Six mois après ton accouchement, aucune sortie en amoureux à l’horizon. (…) Non, aller à la pharmacie acheter des couches pendant que ta mère jette un œil sur le petit n’est pas admissible dans cette catégorie. Le problème, c’est que c’est fondamentalement impossible pour toi de laisser ton bébé à quelqu’un d’autre qui ne porterait pas ton nom, n’aurait pas ta face et ne s’appellerait pas toi-même. Premièrement parce que tu l’aimes trop. Deuxièmement parce que tu as trop peur qu’il s’étouffe avec son pablum. Troisièmement parce que tu as clairement trop peur de manquer le moment ultime où il va tenir assis plus de deux minutes sans support ou l’instant mémorable où il va tirer Sophie la girafe à plus d’un pied. Quatrièmement et finalement parce que tu n’as plus de vie en dehors de ton bébé parce que tu t’y consacres à temps plein jour et nuit et tu ne peux plus te figurer faire autre chose que t’en occuper toute la vie, pour toujours. Coup de grâce numéro trois. Si ta maison est en bois, elle commence à en arracher.
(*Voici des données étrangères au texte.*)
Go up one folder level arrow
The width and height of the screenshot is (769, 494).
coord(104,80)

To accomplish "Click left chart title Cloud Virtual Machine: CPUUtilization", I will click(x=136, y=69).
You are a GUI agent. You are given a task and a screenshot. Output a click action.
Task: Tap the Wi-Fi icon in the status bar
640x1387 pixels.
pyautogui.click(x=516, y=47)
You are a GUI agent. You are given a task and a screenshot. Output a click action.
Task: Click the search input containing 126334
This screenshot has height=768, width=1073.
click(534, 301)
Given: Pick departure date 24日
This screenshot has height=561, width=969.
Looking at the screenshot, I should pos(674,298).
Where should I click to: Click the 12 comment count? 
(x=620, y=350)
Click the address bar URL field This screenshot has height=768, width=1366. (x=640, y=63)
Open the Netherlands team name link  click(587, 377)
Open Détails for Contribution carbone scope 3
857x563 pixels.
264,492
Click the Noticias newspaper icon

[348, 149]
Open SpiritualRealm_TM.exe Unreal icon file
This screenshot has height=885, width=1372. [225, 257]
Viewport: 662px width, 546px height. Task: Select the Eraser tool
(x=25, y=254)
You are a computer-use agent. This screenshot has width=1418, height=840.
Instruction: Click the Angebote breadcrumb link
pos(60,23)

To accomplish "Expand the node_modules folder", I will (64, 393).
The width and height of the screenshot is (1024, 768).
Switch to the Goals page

Le dernier coup de grâce, tu t’en doutes bien, c’est l’extinction du sexe qui n’est ni plus ni moins que le résultat de tout ce qui est venu plus tôt. De un, t’es crevée. Tu passes la plupart de tes journées cernée jusqu’aux coudes, en jogging et encrassée dans ton sébum parce que l’alternative d’une longue douche chaude est aussi envisageable que le concept de perdre les vingt livres qui te collent aux hanches en faisant des redressements assis. De deux, ce même vingt livres qui te sert de mou de ventre a le don de te faire sentir sexy comme un pneu crevé. As-tu déjà vu ça toi, un pneu crevé avec de la libido ? De trois, le jeu du martyr enraye pratiquement toute trace de désir à l’égard de ton chum que tu regardes pas mal plus avec des couteaux qu’une lumière charnelle dans les yeux et finalement, force est d’admettre que votre sortie bisannuelle à la pharmacie ne vous a pas permis de vous retrouver. Là, même si ta maison est en briques, elle a besoin d’un homme à tout faire, ça presse.
Finalement, tu ne l’as pas vu venir mais un an plus tard, le loup a soufflé fort. Même si votre maison tient toujours debout, elle a sérieusement besoin d’un coup de scellant pour éviter les infiltrations d’eau. C’est sournois, tu sais, les infiltrations d’eau. On ne prend pas ça au sérieux, on se dit que c’est mineur, qu’on peut vivre avec et on laisse ça aller… longtemps. En plus, de dehors, rien n’y paraît. Mais ça gruge les charpentes. Ça fait que sors ton Epoxy, donne un marteau et des clous à ton chum et patchez les trous. Rappelez-vous qui vous étiez avant l’arrivée du Grand Méchant Loup et ne le laissez pas vous dévorer tout rond.